L’Iran a mis ses menaces à exécution. Lundi, le conseiller du commandant en chef des Gardiens de la révolution iraniens, le général de brigade İbrahim Cebbari, a annoncé hier la fermeture du détroit d’Ormuz aux passages et a menacé d’attaquer tout navire tentant de franchir cette zone. “Le détroit d’Ormuz est fermé. Nous attaquerons et incendierons tout navire qui tentera de passer. Les navires seront détruits par nos héros des forces navales et terrestres des Gardiens de la révolution”, a-t-il déclaré.
L’Iran indique que les bateaux qui approchent la zone le font à leurs risques et périls. “Le prix du pétrole a atteint 82 dollars et le monde s’attend sans doute à ce qu’il atteigne au moins 200 dollars. Nous frapperons également les oléoducs et n’autoriserons la sortie d’aucune goutte de pétrole de la région”, a affirmé Cebbari.
Menaces sur le pétrole dont le prix augmente
Le blocage du détroit d'Ormuz constitue un "gel sans précédent" du commerce maritime mondial, qui pèse surtout sur les produits pétroliers, mais menace aussi beaucoup d'autres secteurs industriels.
Cette voie maritime permet surtout les exportations de produits pétroliers et gaziers des pays du Golfe. Un quart du pétrole mondial et un cinquième du gaz naturel liquéfié y transitent.
Mais l'accès au détroit d'Ormuz n'est pas primordial sur la grande route Asie-Europe, car le chemin se finit en cul-de-sac aux abords du Koweït, de l'Irak et de l'Iran, soulignent les analystes.
En revanche, le passage du détroit est essentiel pour les échanges régionaux puisqu'il permet aux marchandises d'arriver au port de Dubaï, Jebel Ali, 10e port mondial de conteneurs, et plaque tournante de redistribution pour plus d'une dizaine de pays de la région.
Cette fermeture est une première; même pendant la guerre du Golfe, "il n'y a jamais eu d'arrêt total des échanges" via le détroit d'Ormuz, soulignent plusieurs experts. Pendant la guerre Iran-Irak entre 1980 et 1988, il y a eu des attaques de pétroliers, mais le passage commercial a été maintenu, note Paul Tourret, directeur de l'Institut supérieur d'économie maritime français.
Depuis le début des frappes sur l'Iran, les plus grands armateurs, l'italo-suisse MSC, le danois Maersk, le français CMA CGM, l'allemand Hapag-Lloyd et le chinois Cosco ont donné l'ordre à leurs bateaux de ne plus bouger et se mettre à l'abri.
Retards de livraisons à prévoir
Sur le site web Marine Traffic, où l'on peut suivre sur une carte le parcours et l'avancée des bateaux à travers le monde, on discerne des "groupes de bateaux", surtout des pétroliers, à l'arrêt tout au nord près du Koweït, mais aussi près de Dubaï, ainsi que la présence de la flotte de commerce iranienne devant le port iranien de Bandar Abbas sur l'autre rive du détroit.
Le détroit d’Ormuz ne voit pas transiter que des pétroliers.
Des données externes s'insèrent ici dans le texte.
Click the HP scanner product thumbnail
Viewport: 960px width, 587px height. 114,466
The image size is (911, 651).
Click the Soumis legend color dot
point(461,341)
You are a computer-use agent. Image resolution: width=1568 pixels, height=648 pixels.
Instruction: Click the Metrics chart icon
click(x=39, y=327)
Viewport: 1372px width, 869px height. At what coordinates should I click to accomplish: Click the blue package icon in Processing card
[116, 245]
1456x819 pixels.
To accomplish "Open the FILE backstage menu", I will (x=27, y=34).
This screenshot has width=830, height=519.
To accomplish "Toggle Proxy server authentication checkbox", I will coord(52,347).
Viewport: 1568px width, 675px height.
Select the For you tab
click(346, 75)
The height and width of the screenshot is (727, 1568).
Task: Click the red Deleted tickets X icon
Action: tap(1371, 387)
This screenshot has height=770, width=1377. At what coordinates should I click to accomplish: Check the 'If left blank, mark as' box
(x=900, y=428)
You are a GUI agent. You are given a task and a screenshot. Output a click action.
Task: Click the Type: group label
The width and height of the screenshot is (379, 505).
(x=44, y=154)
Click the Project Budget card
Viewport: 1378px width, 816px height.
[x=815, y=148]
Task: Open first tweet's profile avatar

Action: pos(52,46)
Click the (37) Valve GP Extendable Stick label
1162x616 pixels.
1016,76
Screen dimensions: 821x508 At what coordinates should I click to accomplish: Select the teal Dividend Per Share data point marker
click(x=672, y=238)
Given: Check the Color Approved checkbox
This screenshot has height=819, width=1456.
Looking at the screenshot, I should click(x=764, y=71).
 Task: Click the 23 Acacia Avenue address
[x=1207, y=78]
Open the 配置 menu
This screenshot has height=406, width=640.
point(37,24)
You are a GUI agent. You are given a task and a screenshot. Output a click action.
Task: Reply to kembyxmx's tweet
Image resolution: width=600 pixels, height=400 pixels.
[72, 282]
Des voitures, des machines, des produits industriels venant d'Allemagne, des céréales et produits agricoles, des cosmétiques, des produits du luxe et pharmaceutiques y passent également. L'Italie exporte de l'agroalimentaire, beaucoup de marbre et de céramiques, et les Pays-Bas de l'agroalimentaire, souligne Anne-Sophie Fribourg, vice-présidente de l'union TLF qui regroupe tous les commissionnaires de transport en France.
Les livraisons vont donc prendre du retard, et plusieurs plateformes d'e-commerce ont prévenu leurs clients que les temps de livraison allaient se rallonger, de quelques jours chez Temu et Shein à une dizaine de jours chez Amazon, selon Bloomberg.
Les prix du fret sont déjà en train d'augmenter, notamment en raison de surcoûts imposés par les armateurs pour les livraisons dans la région.
En ce qui concerne la liaison Europe-Asie, les bateaux n'empruntent plus non plus le passage par la mer Rouge et le canal de Suez en raison de craintes liées à la reprise d'attaques de Houthis, alliés de l'Iran. Il faut compter une dizaine de jours de mer de plus en passant par le cap de Bonne-Espérance, au bout de l'Afrique du Sud, et un surcoût d'environ 30%.